_WHAT THE TASK ASKS_: Please echo the records starting at the line that contains "Click the Save sessions icon" and stopping after the line that contains "Action: click(65, 286)". Leave the pictures out of your answer.

_LISTED ENTRIES_:
□ □ □ □ □
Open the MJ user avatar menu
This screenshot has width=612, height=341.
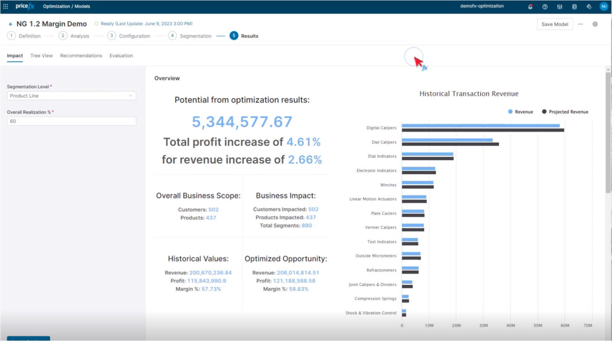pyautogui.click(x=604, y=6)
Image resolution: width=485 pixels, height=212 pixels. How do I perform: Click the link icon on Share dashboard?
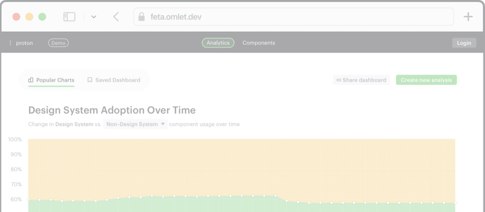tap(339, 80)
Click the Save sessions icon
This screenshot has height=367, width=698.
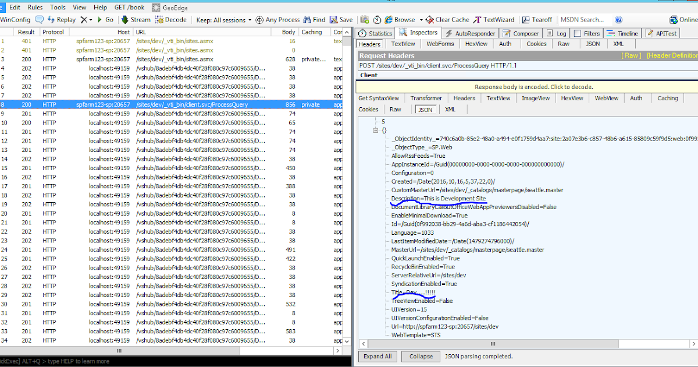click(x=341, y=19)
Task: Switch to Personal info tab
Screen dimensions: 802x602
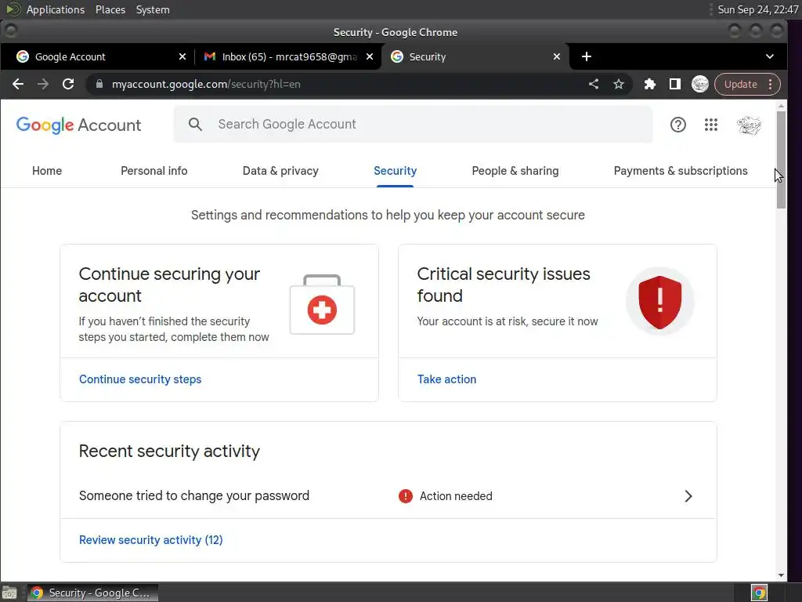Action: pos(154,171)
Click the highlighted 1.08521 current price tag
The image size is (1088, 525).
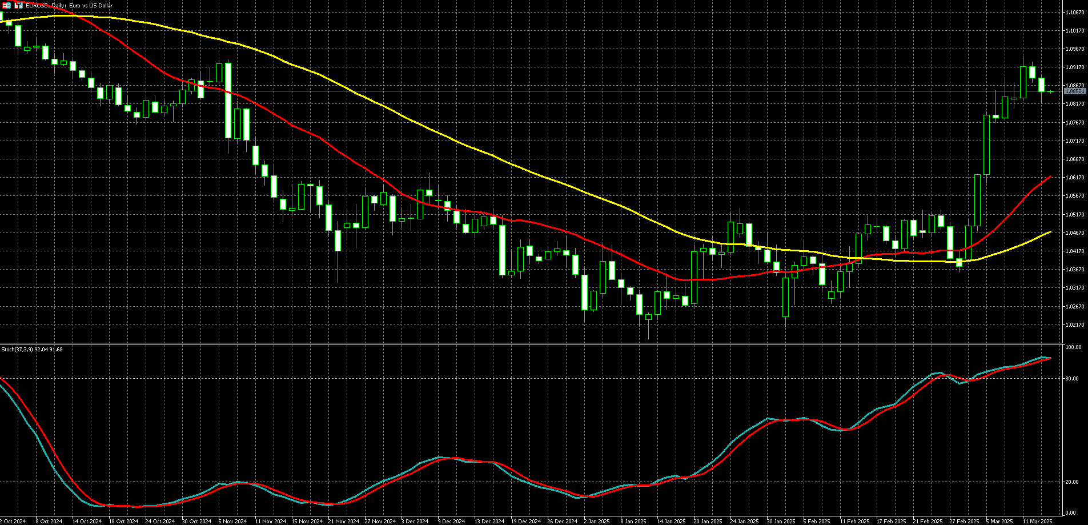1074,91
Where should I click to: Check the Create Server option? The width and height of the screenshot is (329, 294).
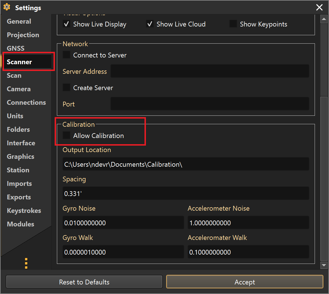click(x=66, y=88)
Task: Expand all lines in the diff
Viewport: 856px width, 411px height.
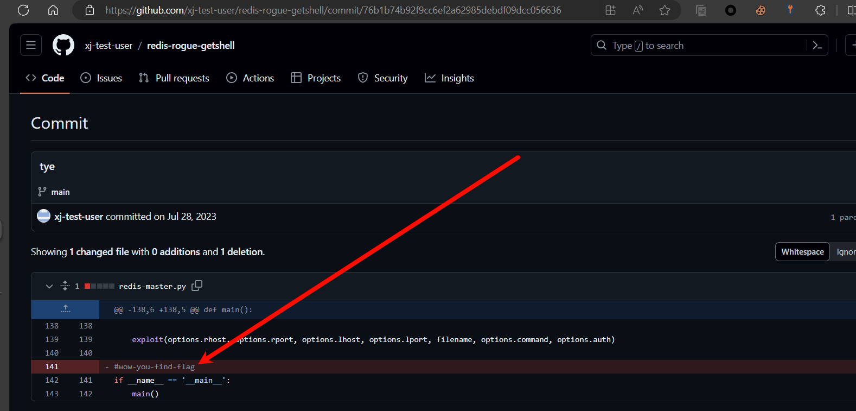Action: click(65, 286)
□ □ □ □ □
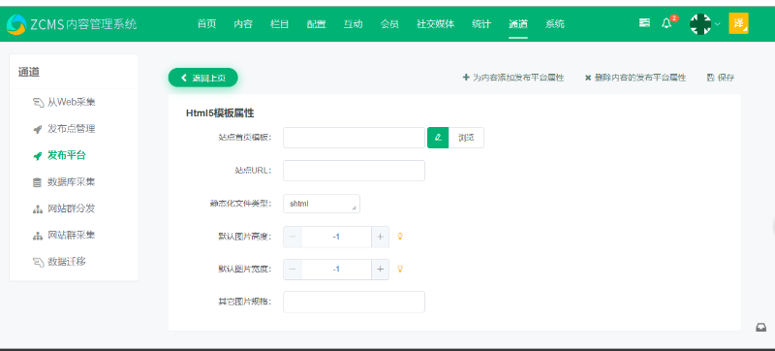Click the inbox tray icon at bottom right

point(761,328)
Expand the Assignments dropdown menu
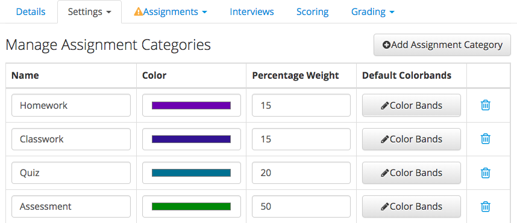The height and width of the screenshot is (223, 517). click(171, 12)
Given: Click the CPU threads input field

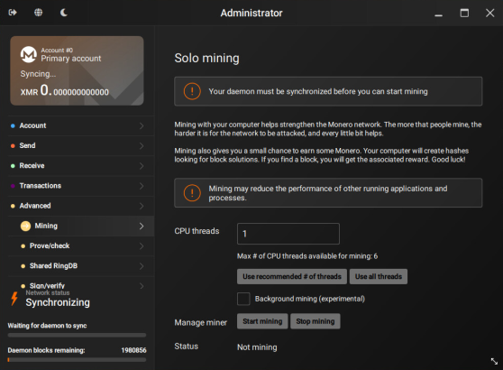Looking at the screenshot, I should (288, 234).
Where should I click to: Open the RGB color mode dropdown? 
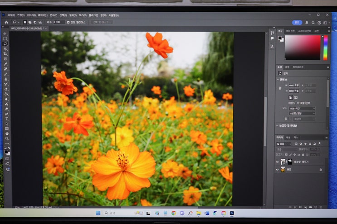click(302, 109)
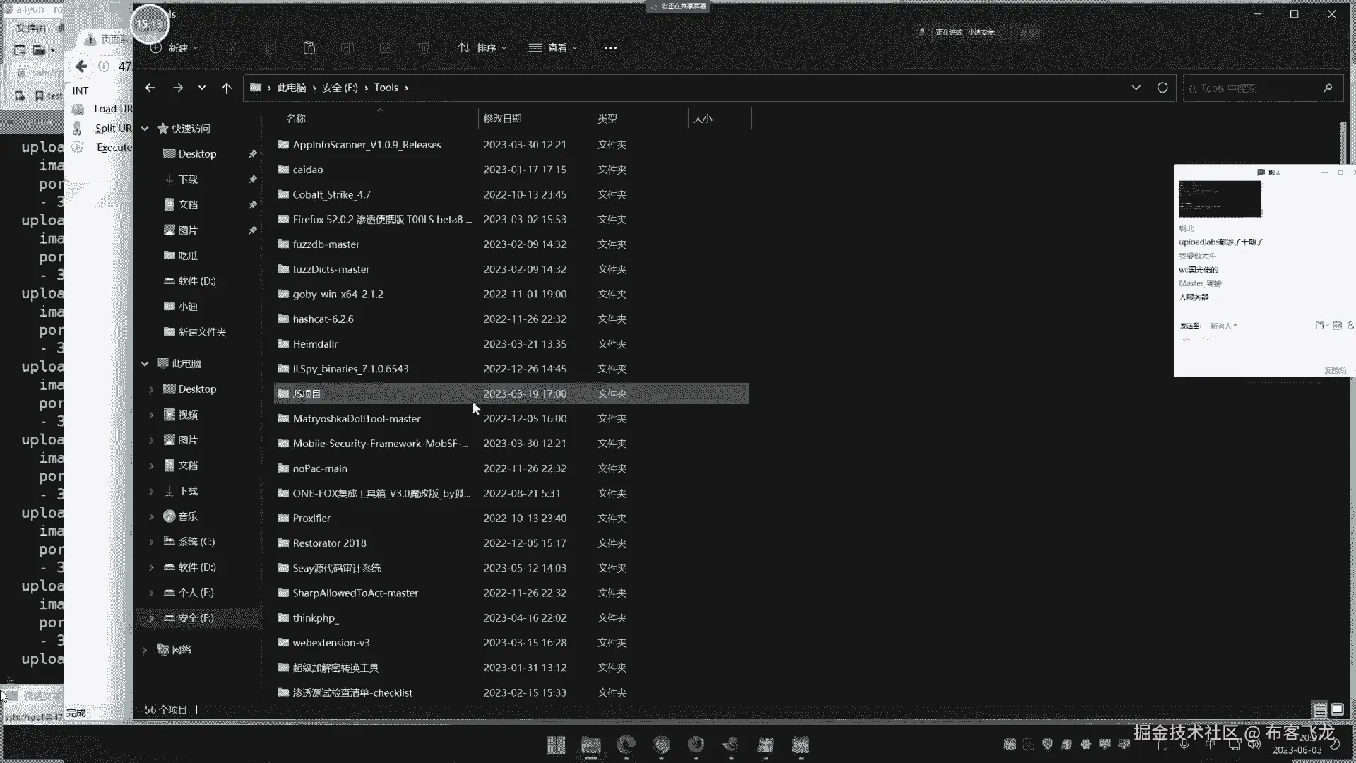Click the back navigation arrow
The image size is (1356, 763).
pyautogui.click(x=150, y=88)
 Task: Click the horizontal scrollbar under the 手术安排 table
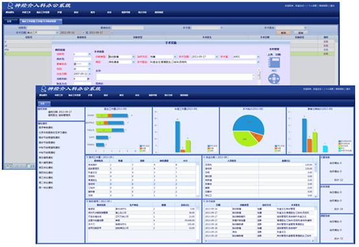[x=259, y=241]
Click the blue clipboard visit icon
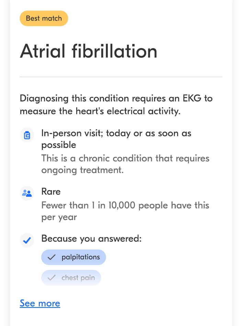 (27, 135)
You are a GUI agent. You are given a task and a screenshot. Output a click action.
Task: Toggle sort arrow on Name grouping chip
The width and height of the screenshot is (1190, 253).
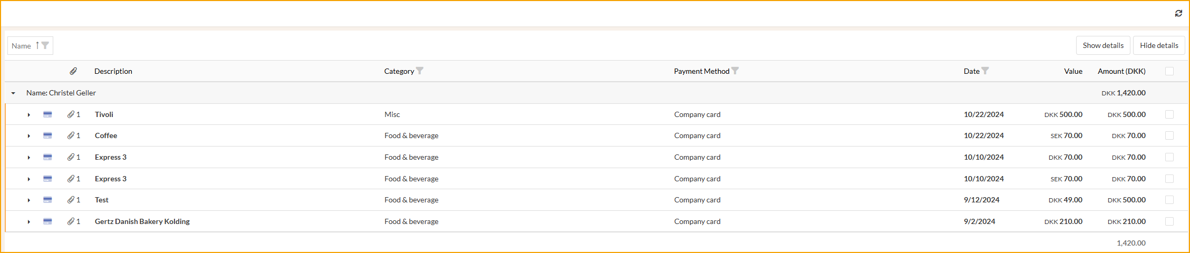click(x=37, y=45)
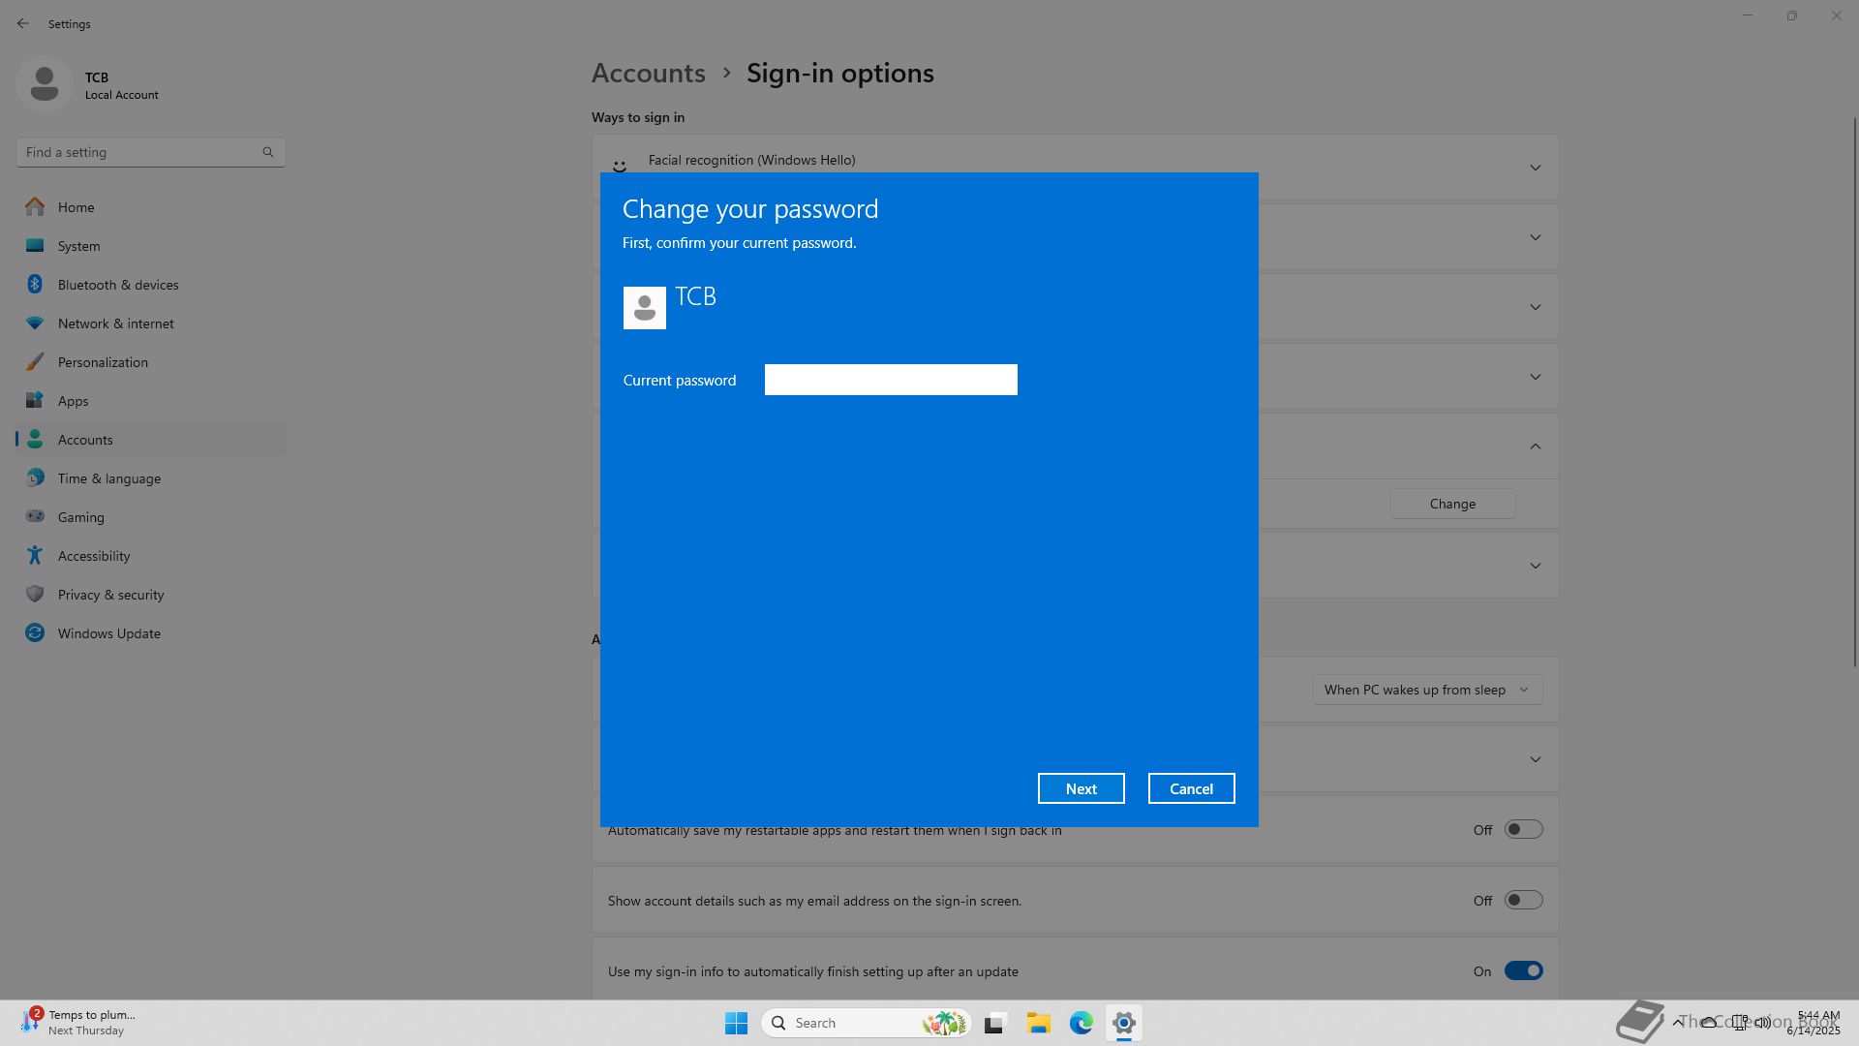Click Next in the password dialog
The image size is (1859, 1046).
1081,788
□ □ □ □ □
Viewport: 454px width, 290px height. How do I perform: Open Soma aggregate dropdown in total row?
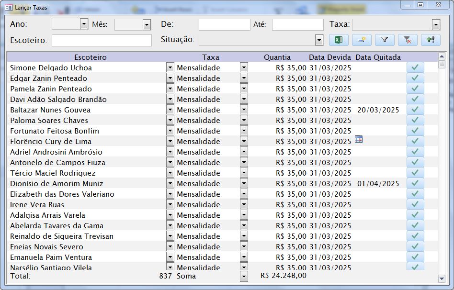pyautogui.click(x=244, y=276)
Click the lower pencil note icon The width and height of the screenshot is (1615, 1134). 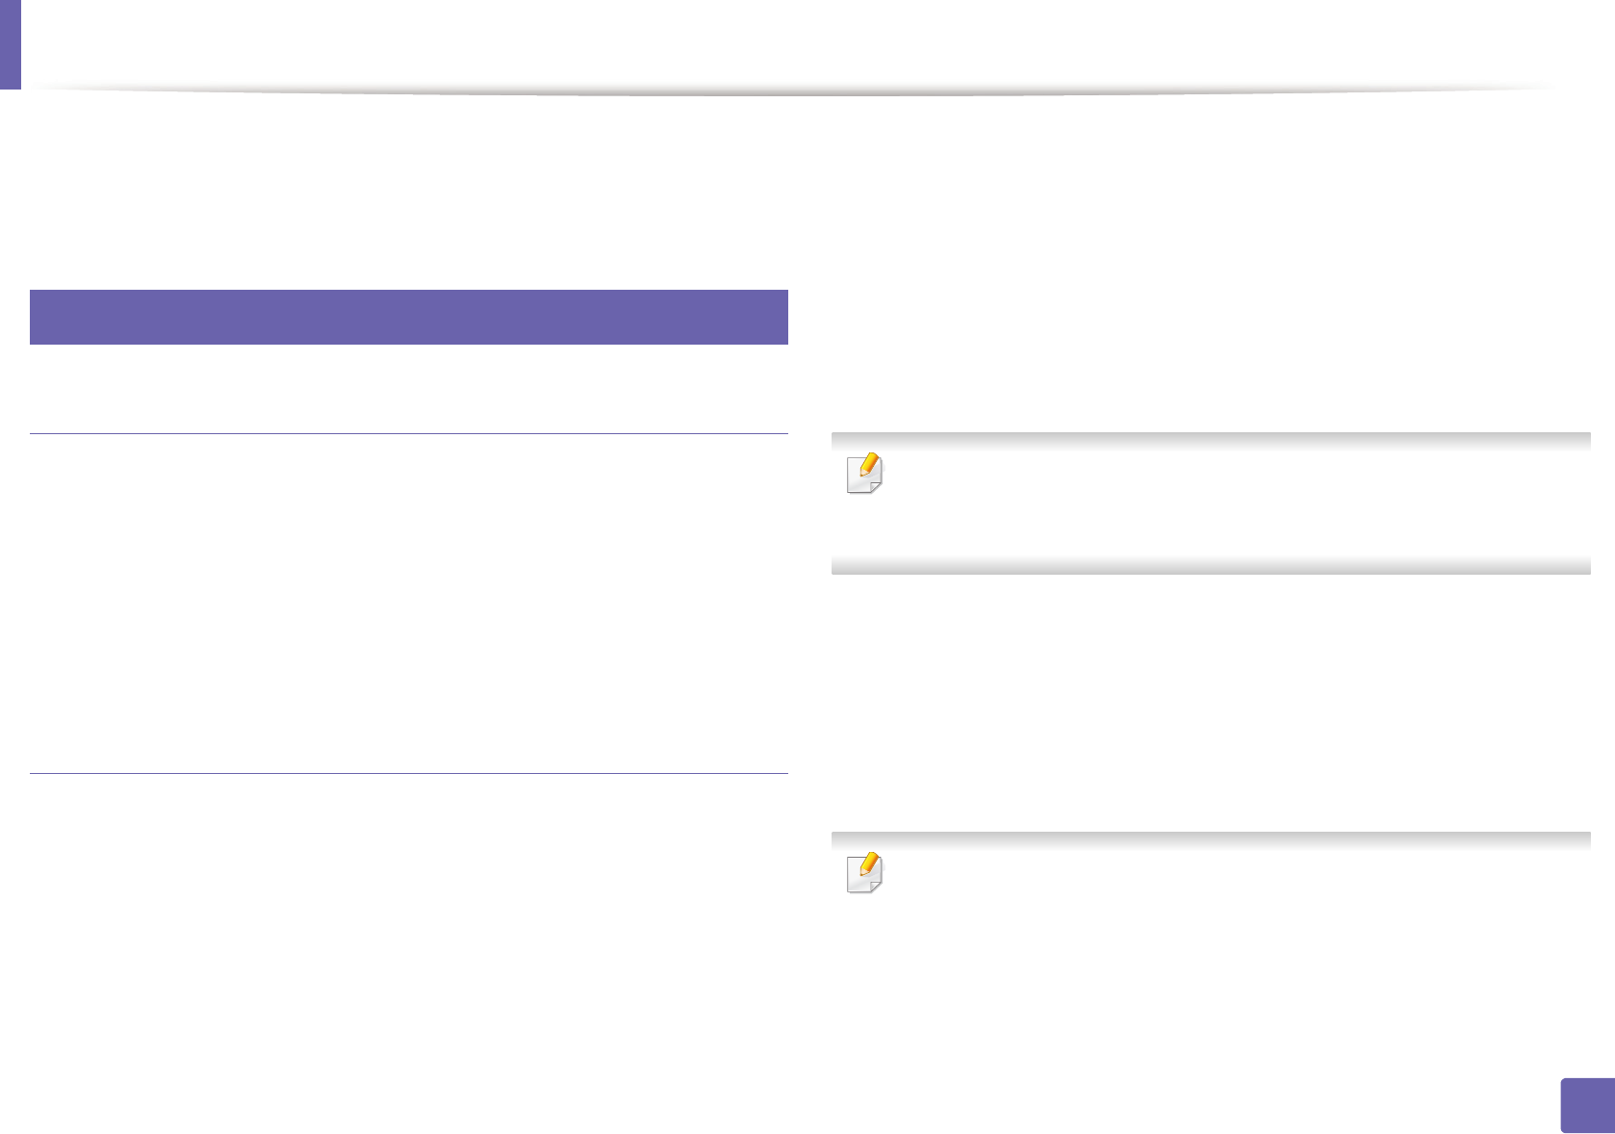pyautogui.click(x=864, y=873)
□ □ □ □ □
_FINAL ANSWER_:
Click the Save sessions icon
This screenshot has height=367, width=698.
click(x=341, y=19)
Task: Switch to Personal info tab
Screen dimensions: 802x602
Action: pos(154,171)
Click the highlighted 1.08521 current price tag
The image size is (1088, 525).
1074,91
Where should I click to: Check the Create Server option? The width and height of the screenshot is (329, 294).
click(x=66, y=88)
Task: Expand all lines in the diff
Viewport: 856px width, 411px height.
Action: click(65, 286)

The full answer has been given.